▶ **Rows**
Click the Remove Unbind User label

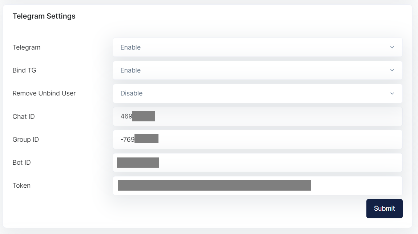click(44, 93)
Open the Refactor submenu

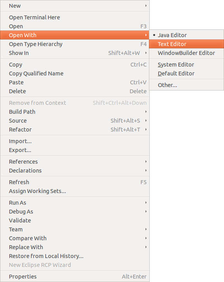[x=75, y=130]
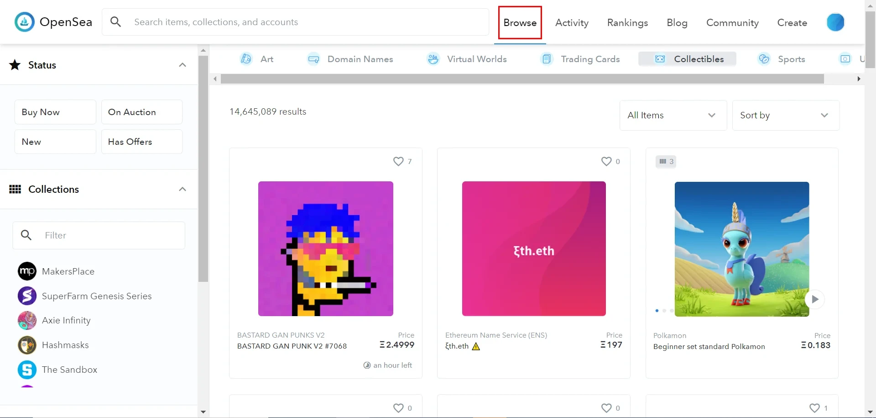Viewport: 876px width, 418px height.
Task: Select the Axie Infinity collection icon
Action: 27,321
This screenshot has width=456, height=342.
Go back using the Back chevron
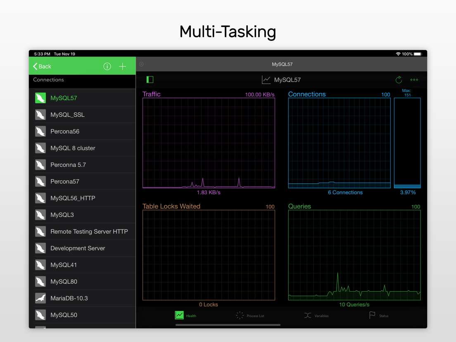point(42,67)
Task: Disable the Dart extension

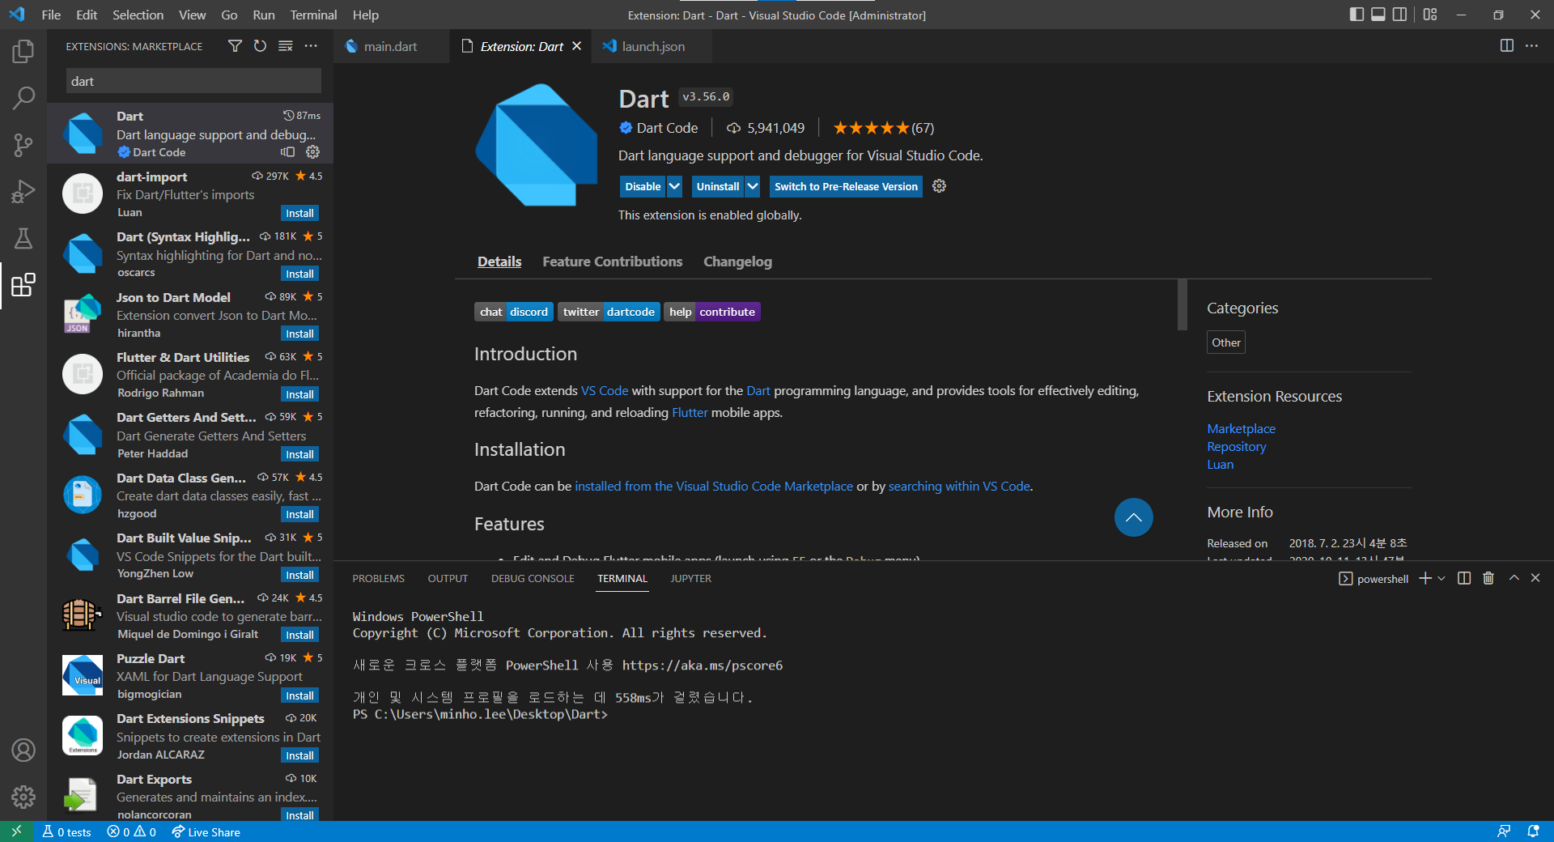Action: point(643,186)
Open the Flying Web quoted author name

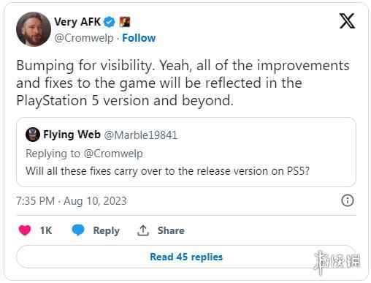[72, 135]
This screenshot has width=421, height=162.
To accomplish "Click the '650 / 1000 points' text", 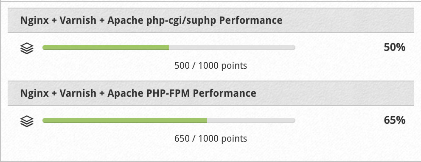I will pos(211,139).
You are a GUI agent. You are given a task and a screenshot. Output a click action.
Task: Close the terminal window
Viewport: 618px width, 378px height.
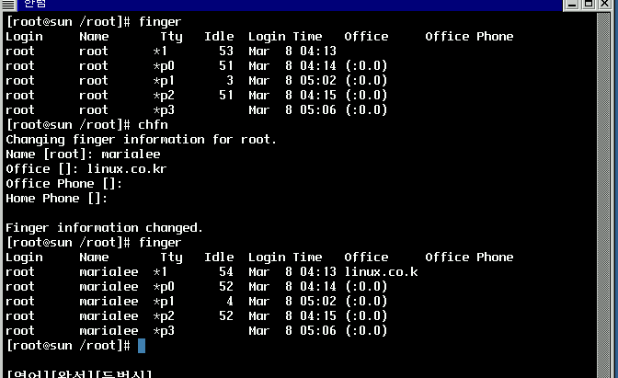pos(606,4)
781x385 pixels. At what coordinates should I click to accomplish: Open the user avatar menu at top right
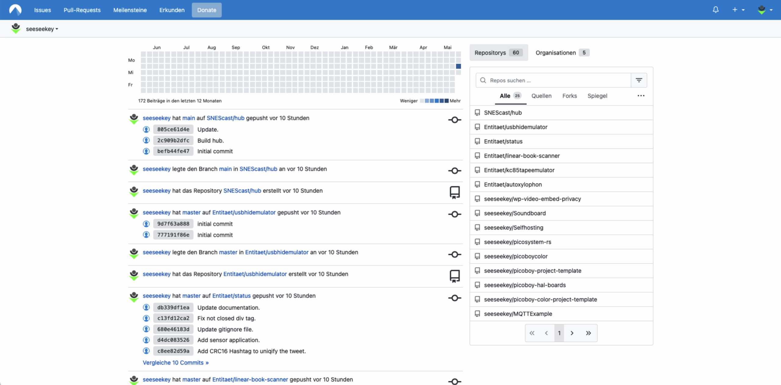tap(765, 10)
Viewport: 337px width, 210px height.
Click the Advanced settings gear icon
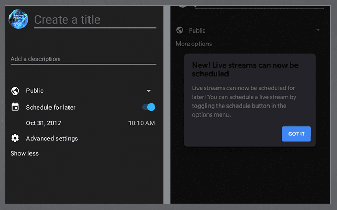click(15, 138)
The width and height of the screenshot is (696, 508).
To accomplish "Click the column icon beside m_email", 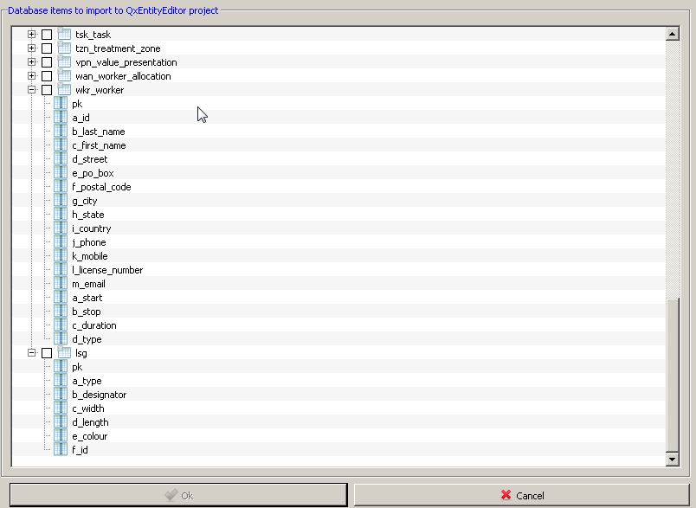I will 60,284.
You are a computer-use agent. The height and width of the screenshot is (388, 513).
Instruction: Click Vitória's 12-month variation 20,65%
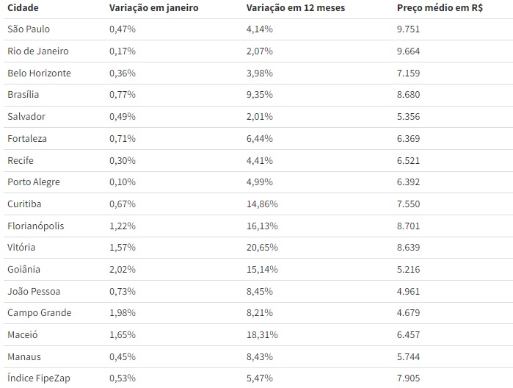pyautogui.click(x=262, y=248)
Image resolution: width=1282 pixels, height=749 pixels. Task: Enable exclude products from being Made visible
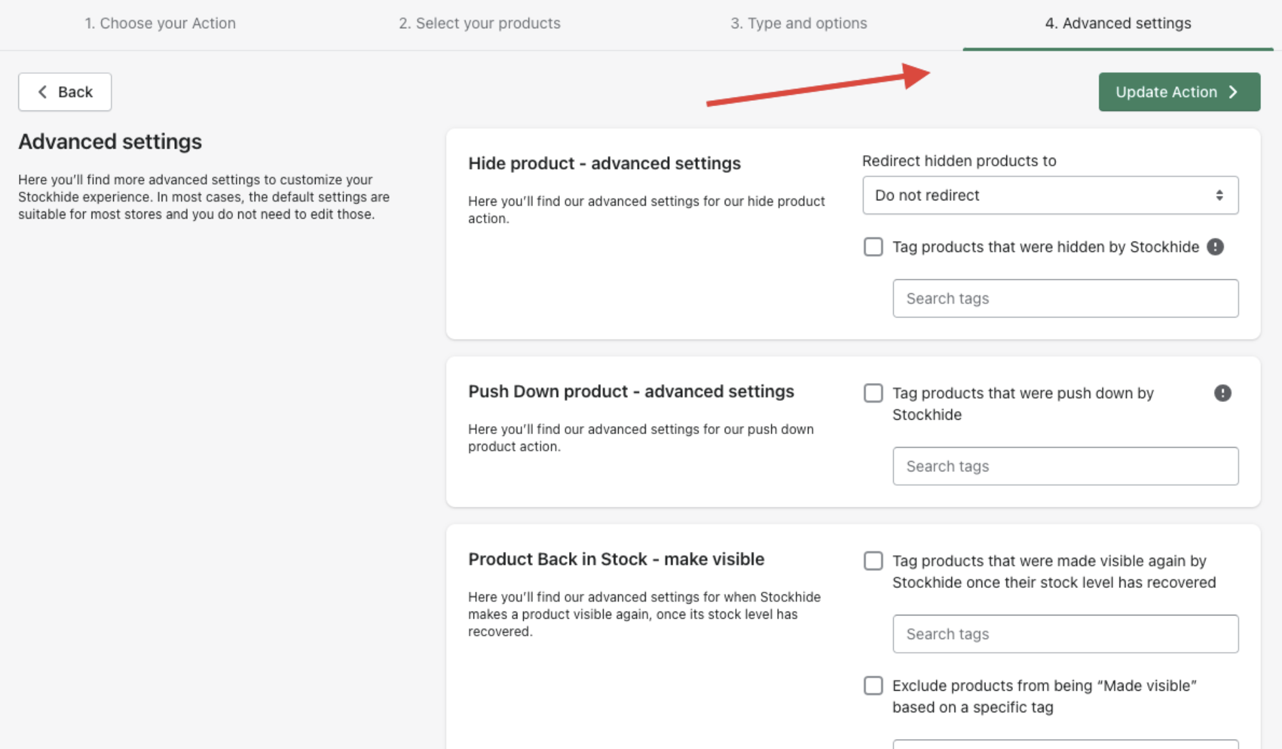tap(873, 685)
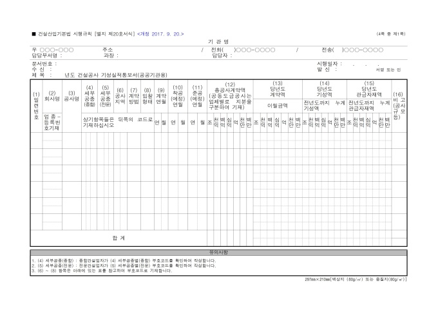
Task: Click the '담당부서명' department name field
Action: pos(48,55)
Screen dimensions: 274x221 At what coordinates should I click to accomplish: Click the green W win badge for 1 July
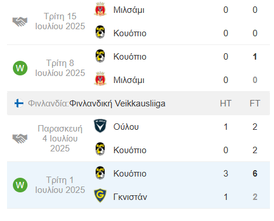(20, 185)
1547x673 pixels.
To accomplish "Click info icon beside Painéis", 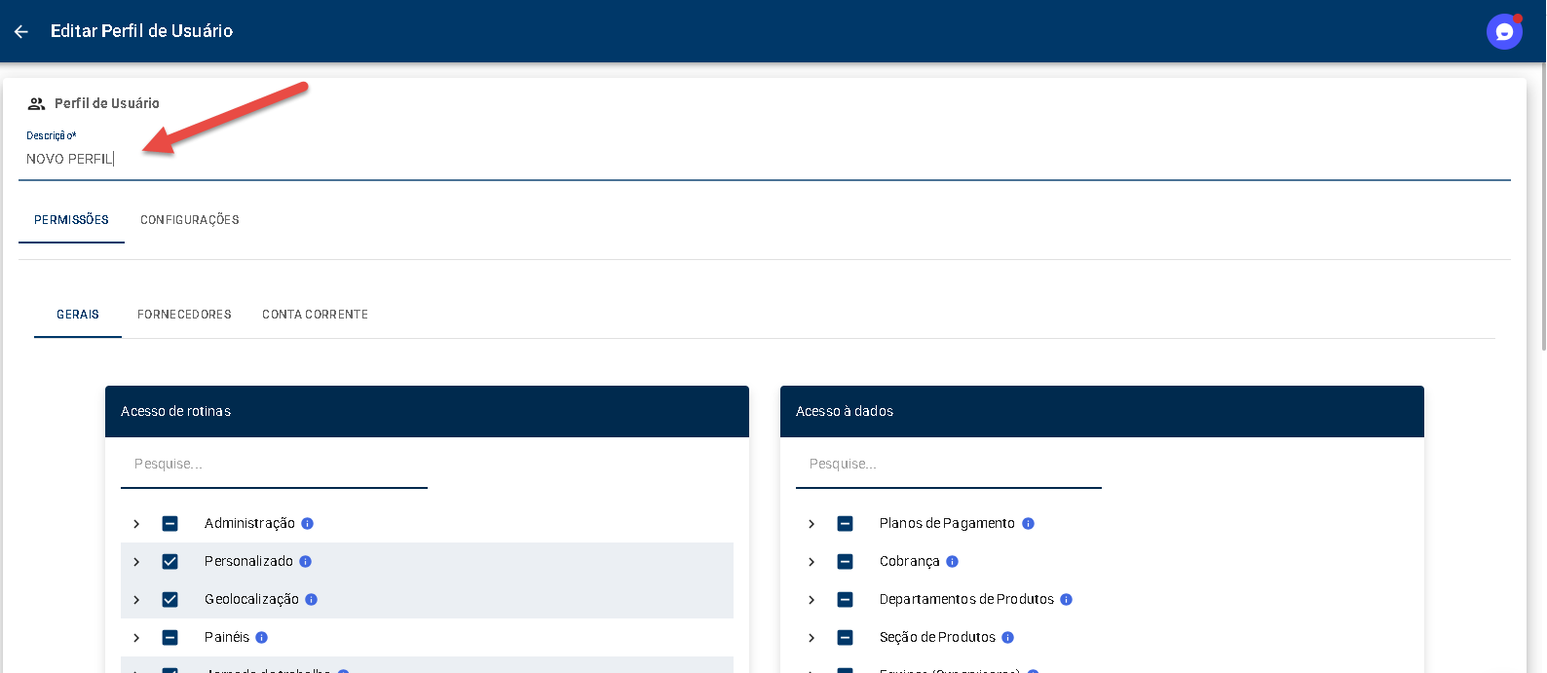I will click(x=262, y=638).
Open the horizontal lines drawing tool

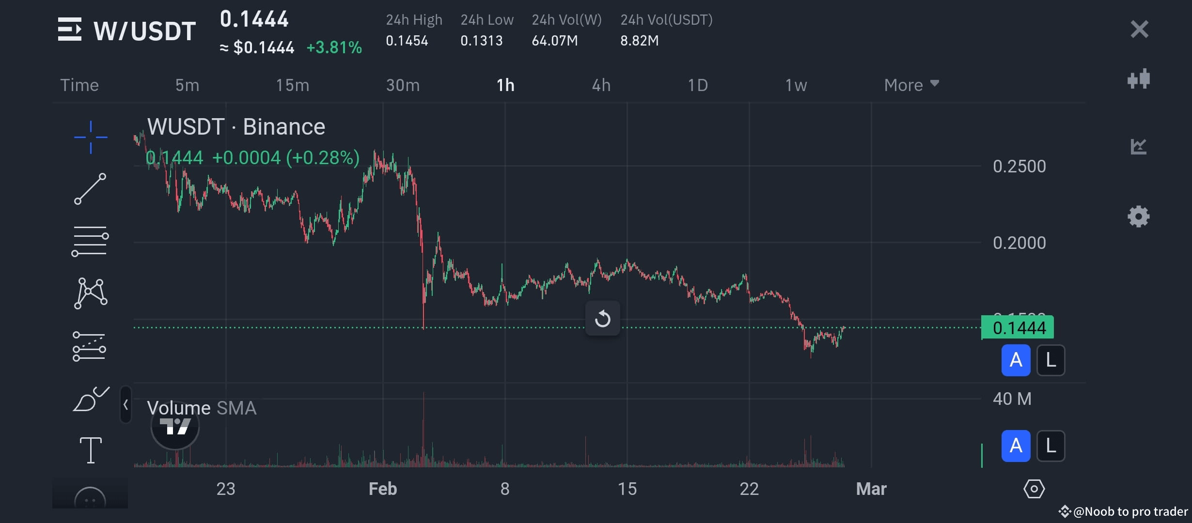click(x=90, y=241)
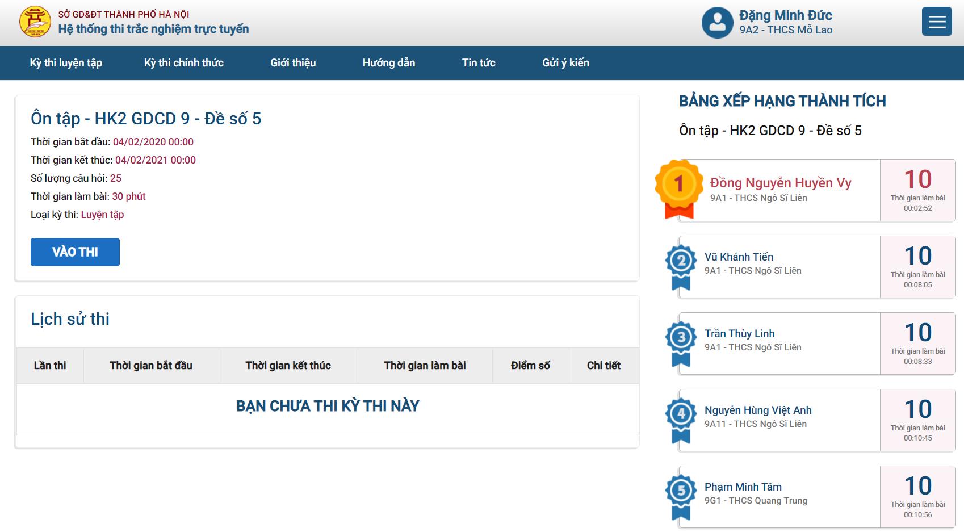The width and height of the screenshot is (964, 532).
Task: Open the Giới thiệu page
Action: click(x=293, y=63)
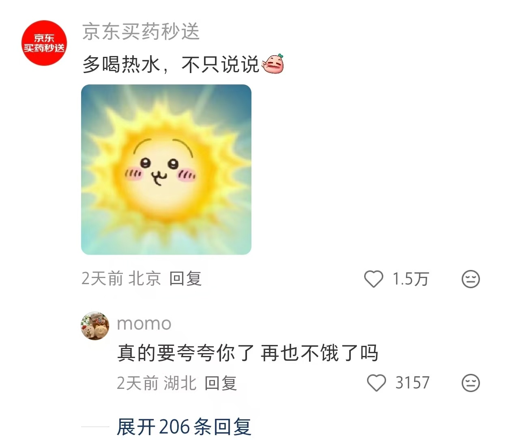Tap the 3157 like count
Screen dimensions: 511x440
(x=412, y=383)
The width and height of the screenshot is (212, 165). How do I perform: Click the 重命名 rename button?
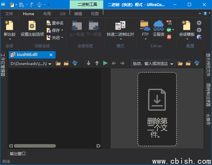pyautogui.click(x=55, y=23)
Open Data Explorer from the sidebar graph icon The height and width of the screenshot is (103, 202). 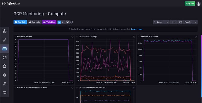tap(4, 40)

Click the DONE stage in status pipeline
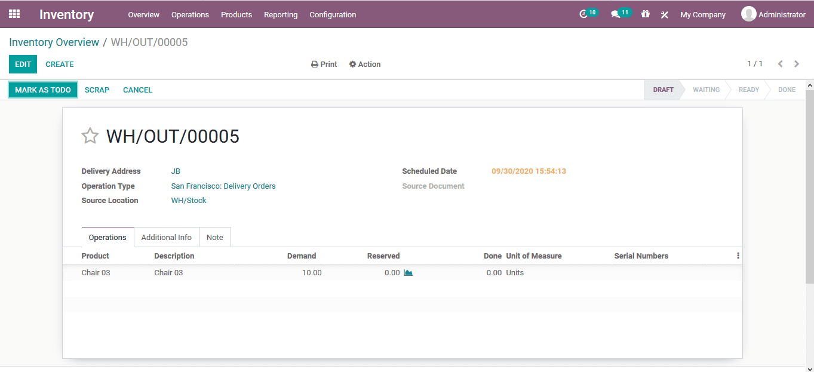[x=786, y=90]
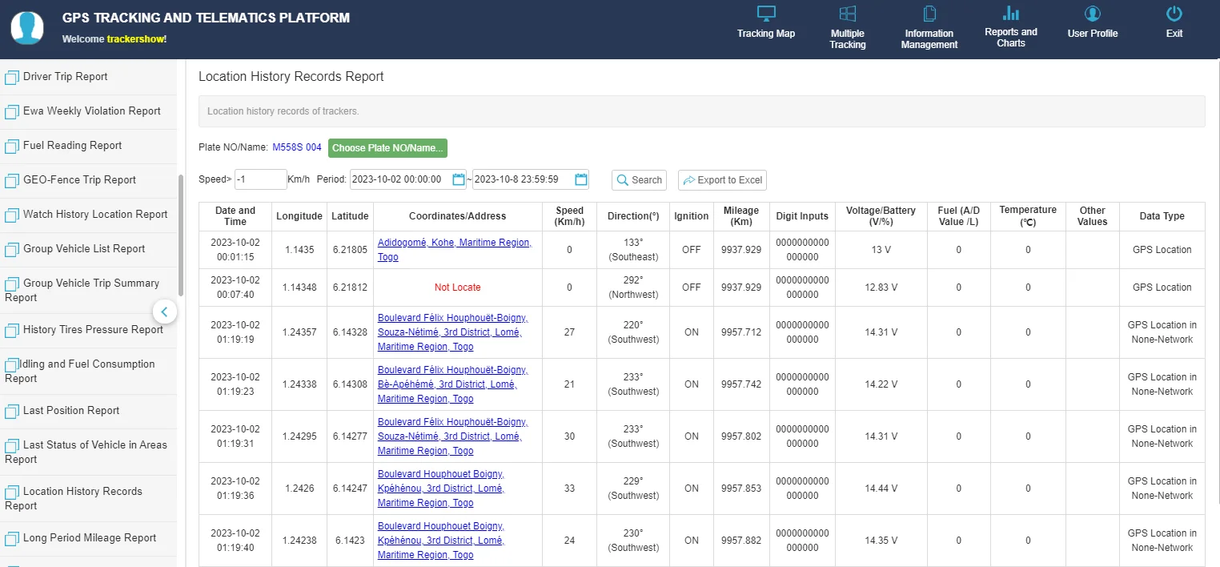This screenshot has height=567, width=1220.
Task: Open calendar picker for period end date
Action: [x=581, y=179]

▶ **Brief**
Copy the rows from the beginning through the line containing "point(42,67)", replacing "Refactor" with "Source" and changing nothing else. Leave out the pictures.

▶ **Finished answer**
Click the Remove Unbind User label

click(44, 93)
Open the Source submenu

[x=75, y=130]
Viewport: 876px width, 418px height.
Task: Select the Axie Infinity collection icon
Action: 27,321
This screenshot has width=456, height=342.
Go back using the Back chevron
point(42,67)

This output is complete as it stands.